= WORK ITEM =
Copy out the lines beginning with the one that contains "Given: Open the ToolNumber dropdown arrow" and ending with the last line below, exactly as they stand. Pictures are not copied.

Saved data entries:
------------------------------------------------------------------------

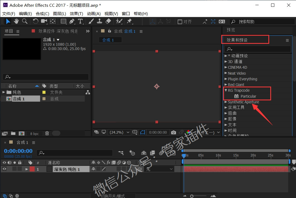296x198 pixels.
Task: Select the Puppet Pin tool
Action: click(129, 21)
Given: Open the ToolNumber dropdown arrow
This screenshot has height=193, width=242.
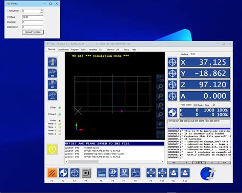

------------------------------------------------------------------------

= RESPONSE FOR THIS EXERCISE =
Given: Open the ToolNumber dropdown arrow
This screenshot has height=193, width=242.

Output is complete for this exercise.